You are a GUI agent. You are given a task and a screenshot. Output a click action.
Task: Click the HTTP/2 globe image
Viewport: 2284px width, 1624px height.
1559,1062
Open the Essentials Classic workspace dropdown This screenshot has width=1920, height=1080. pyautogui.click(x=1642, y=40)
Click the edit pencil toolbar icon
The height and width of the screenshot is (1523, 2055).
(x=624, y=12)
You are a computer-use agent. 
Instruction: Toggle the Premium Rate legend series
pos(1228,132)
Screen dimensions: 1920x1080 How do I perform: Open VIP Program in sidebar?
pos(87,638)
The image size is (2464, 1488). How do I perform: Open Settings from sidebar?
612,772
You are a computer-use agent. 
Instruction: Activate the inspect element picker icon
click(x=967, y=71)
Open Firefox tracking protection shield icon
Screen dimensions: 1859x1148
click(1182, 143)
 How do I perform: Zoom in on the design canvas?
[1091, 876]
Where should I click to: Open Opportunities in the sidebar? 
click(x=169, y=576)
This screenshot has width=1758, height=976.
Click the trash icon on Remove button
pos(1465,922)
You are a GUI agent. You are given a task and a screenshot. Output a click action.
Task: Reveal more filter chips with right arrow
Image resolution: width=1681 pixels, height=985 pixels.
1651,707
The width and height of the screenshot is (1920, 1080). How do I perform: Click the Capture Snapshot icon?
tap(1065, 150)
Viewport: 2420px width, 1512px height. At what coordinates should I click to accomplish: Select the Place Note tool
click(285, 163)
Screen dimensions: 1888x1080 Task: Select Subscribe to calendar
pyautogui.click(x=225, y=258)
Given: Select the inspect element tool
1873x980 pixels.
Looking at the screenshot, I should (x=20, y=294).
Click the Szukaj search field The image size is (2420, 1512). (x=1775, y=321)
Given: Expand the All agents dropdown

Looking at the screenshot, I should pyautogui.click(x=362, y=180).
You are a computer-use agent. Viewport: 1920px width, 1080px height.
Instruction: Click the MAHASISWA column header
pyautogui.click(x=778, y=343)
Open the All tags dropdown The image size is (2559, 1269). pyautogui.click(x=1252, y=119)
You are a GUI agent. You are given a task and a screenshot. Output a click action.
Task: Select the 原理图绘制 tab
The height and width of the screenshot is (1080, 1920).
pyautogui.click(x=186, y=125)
·····
# [Task requirements]
The records above must be reproduced word for word.

# [Answer box]
You are a GUI agent. You are given a task and a screenshot. Output a click action.
Task: Click the HTTP/2 globe image
Viewport: 2284px width, 1624px height.
1559,1062
Open the Essentials Classic workspace dropdown This screenshot has width=1920, height=1080. pyautogui.click(x=1642, y=40)
Click the edit pencil toolbar icon
The height and width of the screenshot is (1523, 2055).
(x=624, y=12)
You are a computer-use agent. 
Instruction: Toggle the Premium Rate legend series
pos(1228,132)
Screen dimensions: 1920x1080 How do I perform: Open VIP Program in sidebar?
pos(87,638)
The image size is (2464, 1488). How do I perform: Open Settings from sidebar?
612,772
You are a computer-use agent. 
Instruction: Activate the inspect element picker icon
click(x=967, y=71)
Open Firefox tracking protection shield icon
Screen dimensions: 1859x1148
click(1182, 143)
 How do I perform: Zoom in on the design canvas?
[1091, 876]
Where should I click to: Open Opportunities in the sidebar? 
click(x=169, y=576)
This screenshot has width=1758, height=976.
Click the trash icon on Remove button
pos(1465,922)
You are a GUI agent. You are given a task and a screenshot. Output a click action.
Task: Reveal more filter chips with right arrow
Image resolution: width=1681 pixels, height=985 pixels.
1651,707
The width and height of the screenshot is (1920, 1080). How do I perform: Click the Capture Snapshot icon?
tap(1065, 150)
Viewport: 2420px width, 1512px height. At what coordinates should I click to accomplish: Select the Place Note tool
click(285, 163)
Screen dimensions: 1888x1080 Task: Select Subscribe to calendar
pyautogui.click(x=225, y=258)
Given: Select the inspect element tool
1873x980 pixels.
Looking at the screenshot, I should (x=20, y=294).
Click the Szukaj search field The image size is (2420, 1512). (x=1775, y=321)
Given: Expand the All agents dropdown

Looking at the screenshot, I should pyautogui.click(x=362, y=180).
You are a computer-use agent. Viewport: 1920px width, 1080px height.
Instruction: Click the MAHASISWA column header
pyautogui.click(x=778, y=343)
Open the All tags dropdown The image size is (2559, 1269). pyautogui.click(x=1252, y=119)
You are a GUI agent. You are given a task and a screenshot. Output a click action.
Task: Select the 原理图绘制 tab
The height and width of the screenshot is (1080, 1920).
pyautogui.click(x=186, y=125)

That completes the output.